Hi Ted,

On 17/05/19 6:38 p. m., Brainstorms wrote:
> Hi Offray,
>
> Yes, I definitely agree with you that Lua does not have the nice development
> environment of Pharo (what other language does?), and is very bare-bones, as
> it was originally intended for embedded applications.  


Yep, Pharo and other Smalltalk based IDEs are unbeatable as programming
experiences. What they have changed in my, is my look for other similar
experiences. In fact was going from an interactive first computing
experience that I explored things like Squeak, Etoys, Bots Inc,
IPython/Jupyter and Pharo.

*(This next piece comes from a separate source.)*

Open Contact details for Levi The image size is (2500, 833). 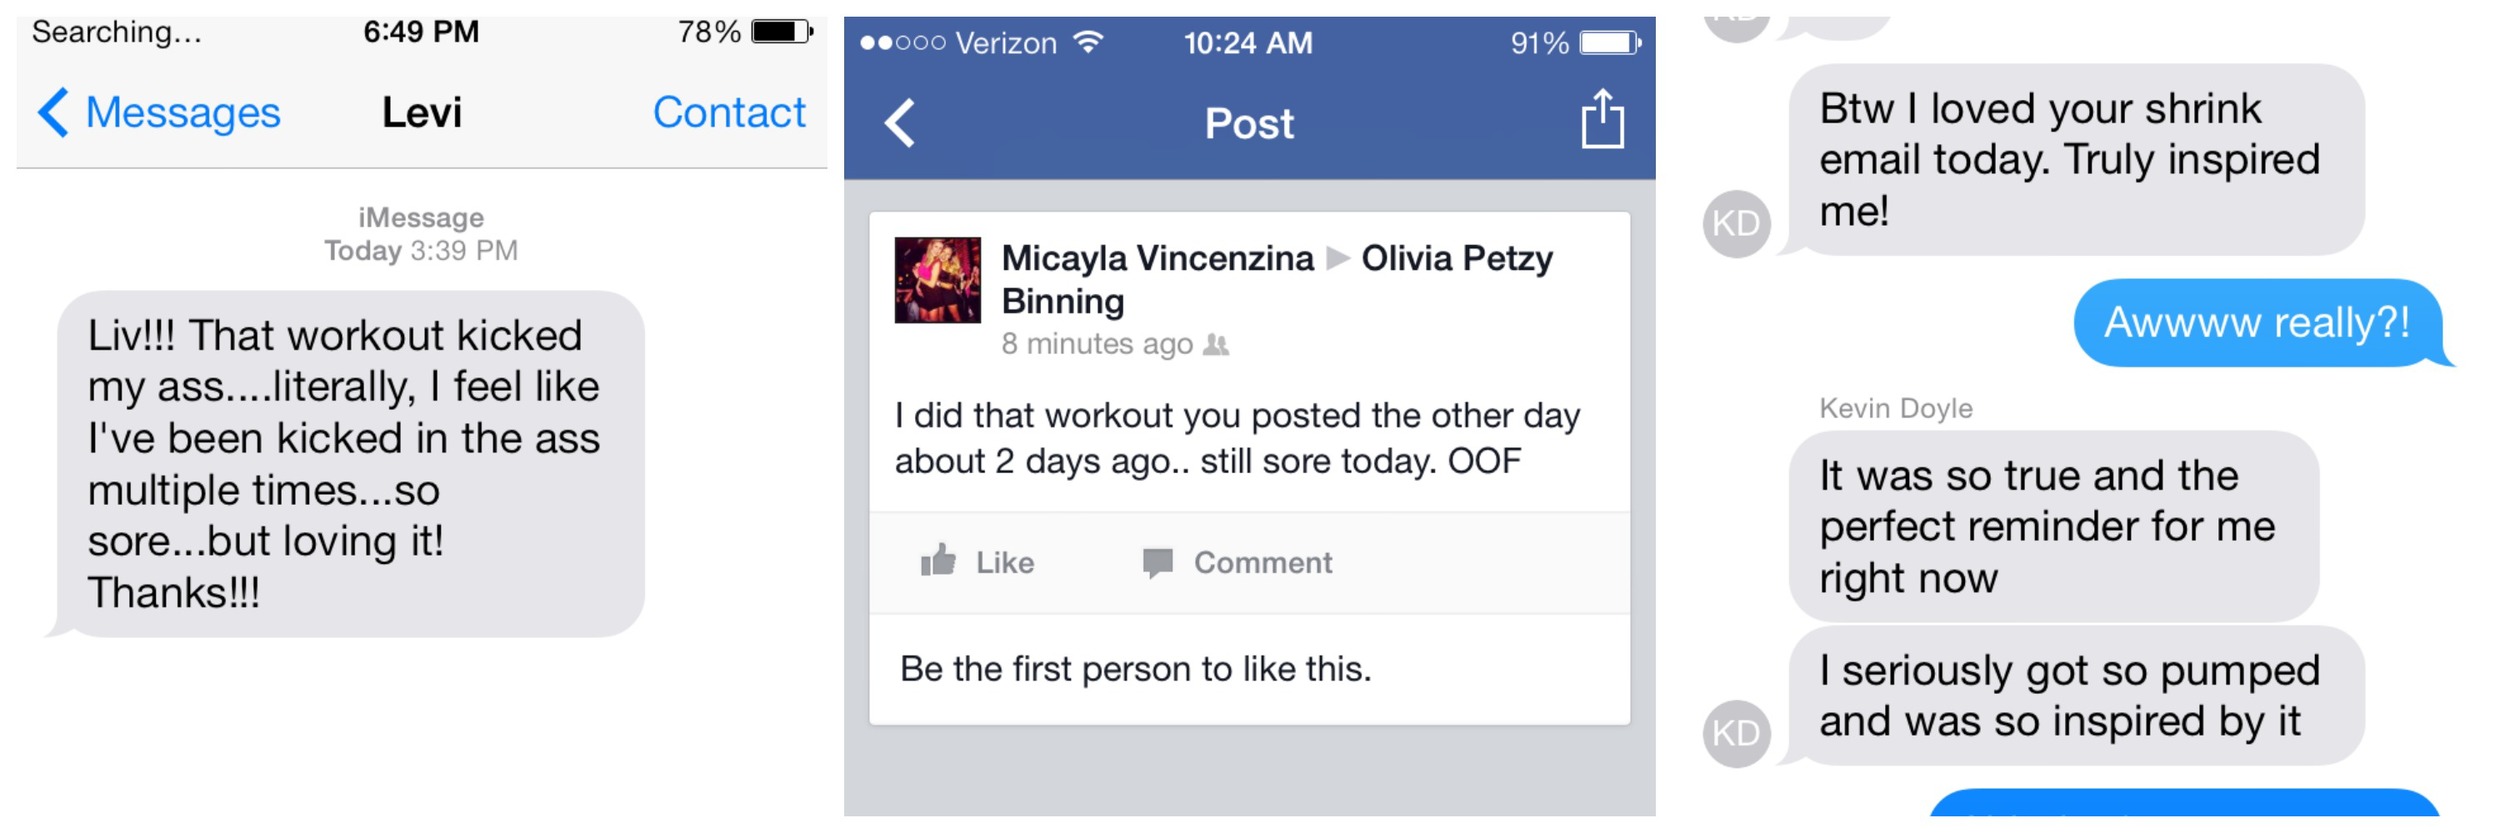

Trying to get something similar in Lua has
point me towards Zero Brane Studio (ZBS), which is (like Pharo) a Lua
IDE made on Lua itself.


> I've gone through
> nearly all of the online version of the Pharo MOOC now, and the ease of
> building a web app with Pharo+Seaside is /amazing/.  (That's reason enough
> to adopt Pharo!)  I'm now looking at Spec and how to work with that to make
> GUI apps.  I can't do web apps in Lua, nor is there a GUI in Lua.

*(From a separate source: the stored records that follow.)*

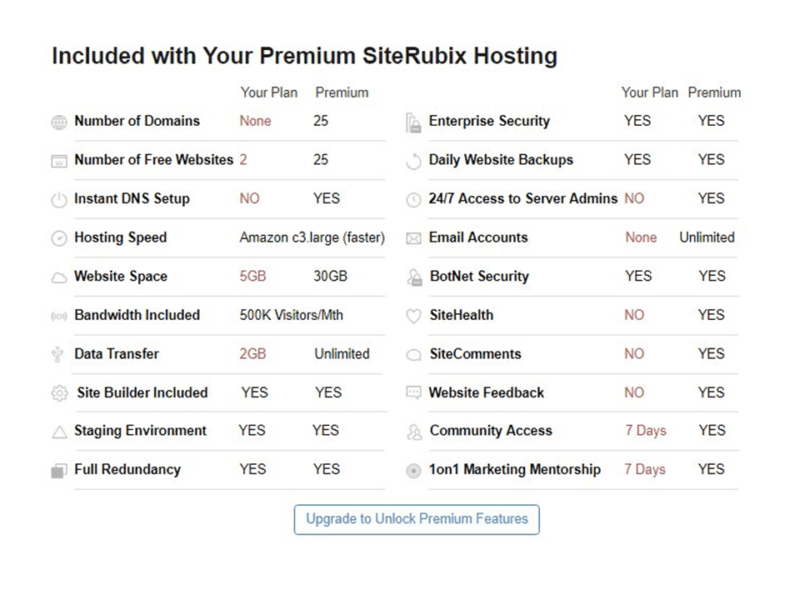This screenshot has width=800, height=600.
Task: Click the Full Redundancy feature label
Action: pos(128,469)
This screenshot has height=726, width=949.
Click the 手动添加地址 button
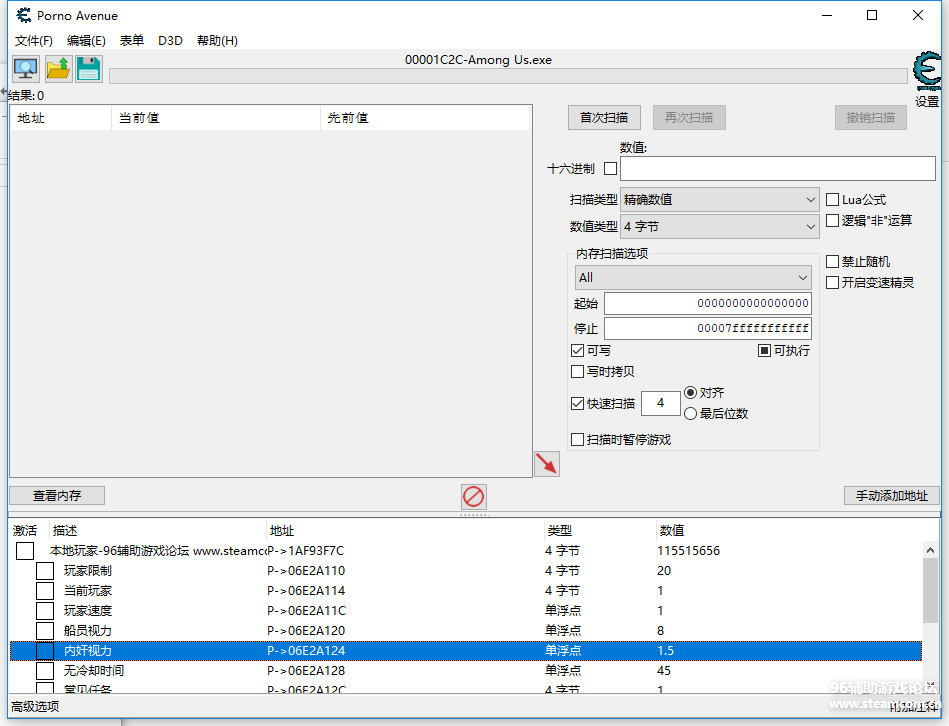pyautogui.click(x=891, y=495)
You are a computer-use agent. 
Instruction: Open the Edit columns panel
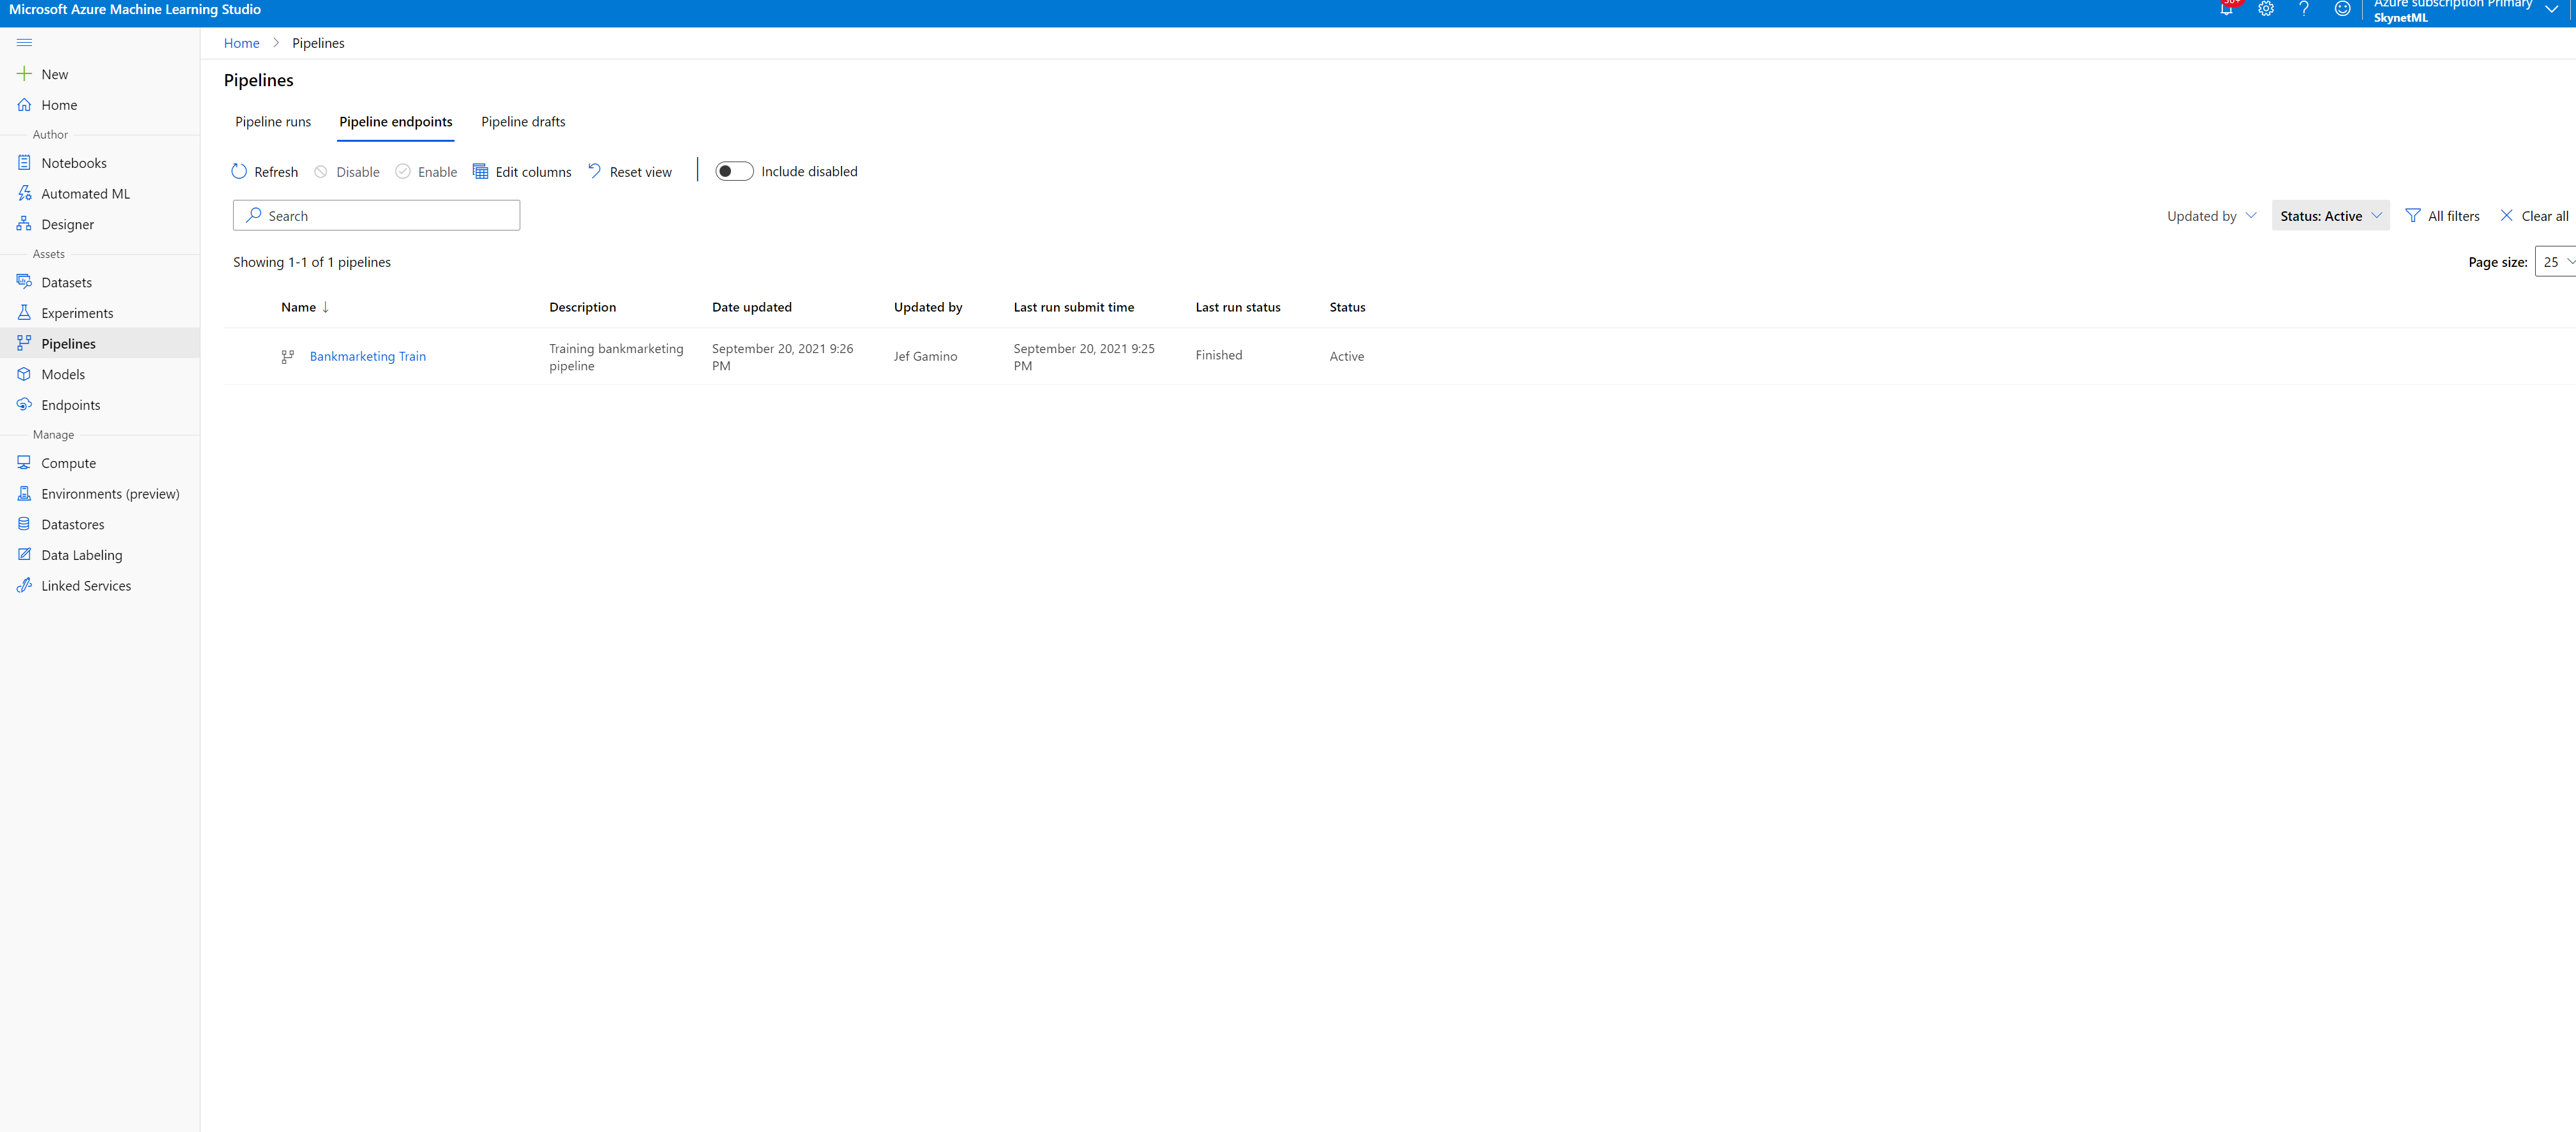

Spec and making GUI was the way I started my exploration with Pharo.
Particularly using the Spec-GT bridge to create interactive notebooks in
Grafoscopio. In my case, works better when you have a "real world"
example to learn/solve in your programming environment. ZBS is made on
Lua using Wx Widgets for Lua, but as you point after, it is an extra
library. On the web front I saw some Seaside and Aida Web, but now I'm
more into and even more minimalist approach using Teapot. Even I have a
pretty alpha stuff combining Teapot with Material Design Light and
Fossil at:

https://mutabit.com/repos.fossil/brea/

>
> For that matter, with Lua there is no interaction with the OS, no sockets,
> and very minimal file system interaction (that's actually built into Lua --
> it doesn't even know what a directory is).  All of these capabilities can be
> had in Lua, but they must be provided by external libraries -- even the
> ability to interact via a terminal command line is typically done via a
> small C app that wraps a Lua "state".  Lua is tiny.  Tiny, but powerful.
Yes I like this pretty minimal setup for Lua. In fact I found it (again)
while working on reproducible research and publishing, as the extension
language for Pandoc and LaTeX (via LuaTeX).
>
> So I see that as an advantage, and a compliment to Pharo.  Seaside may be an
> external library to Pharo, but much of "the rest" is built-in, and comes
> with a nice OS/IDE to wrap it all up and keep things together.  Did not
> Smalltalk-80 invent the concept of a container, which is becoming all the
> rage in IT today?  Yet another first for ST..?
I remember some talk in Twitter with the Docker people about how
Smalltalk was an inspiration of the containers idea, but I can't locate
it again.
>
> So I guess that's my beginner impression of Pharo: a great environment that
> lives in a container.  (I'm learning how to implement containers and
> implement /in/ containers now, too.)  How easy is it to cross that boundary
> and interact with the rest of the world?  Maybe another way Lua and Pharo
> are dissimilar?
In my case, I interact with the external world via formats and DOMs
using parsers for JSON, HTML, CVS and so on and some times callings to
the OS. No obstacles there. Pharo is a pretty well suited environment to
interact with the external world on data visualization/processing issues
for reproducible research and publishing, while it helps me in keep
incidental complexity away, being a pretty self contained environment.
>
> Example: I automate hardware... Can I use Pharo to interact with
> instrumentation over USB?

Yes. There is a Pharo things project and Phratch (Arduido + Pharo +
Scratch) which use Pharo to interact with hardware.